Will this new layer of fear and security make our children any safer? Probably not, but for a reassuring reason: A tragedy like this is so rare, our kids are already safe. Not perfectly safe. No one ever is. But safe.

That’s a truth the folks in 1928 America understood. We just don’t feel that way now.

Matt Lewis rounds up some of the more execrable media reactions and irresponsible reporting. This wouldn’t be a bad set of guidelines for journalists in what not to do. As we have all noticed, basic manners have been victim of the cultural decline.

At the Volokh Conspiracy, the author responds to the question if civilians armed with guns ever capture, kill or otherwise stop mass shooters? Well, yes they do. And Doug Ross, from whom I borrowed the picture at the top, also contributed this simple, fairly clear, comment. He has a number of excellent posts on the murders and reactions.


Mass murders have taken place all over the world, in many times and many circumstances. We have such compassion for the families, for we know it could have been us. President Obama has announced that “We have to change.” We? The picture of the president hugging the woman who lost everything in the Sandy storm surge is still up on the White House website. It was an especially good photo-op. The help from FEMA that the president promised would come immediately, has of course, never happened.

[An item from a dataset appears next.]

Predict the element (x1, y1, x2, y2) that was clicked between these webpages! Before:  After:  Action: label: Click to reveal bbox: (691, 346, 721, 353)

There will still be mass murder and terrorism, with TV coverage or not. Mayor Bloomberg has already drummed up a bunch of liberal gun-banners to march on the National Rifle Association. Does he have no trusted confidant who can tell him that he’s making a fool of himself again?

Whatever our instant impulses are, they are probably the wrong thing to do. Instant impulses, the “do-something” syndrome, is not the path to averting tragedy.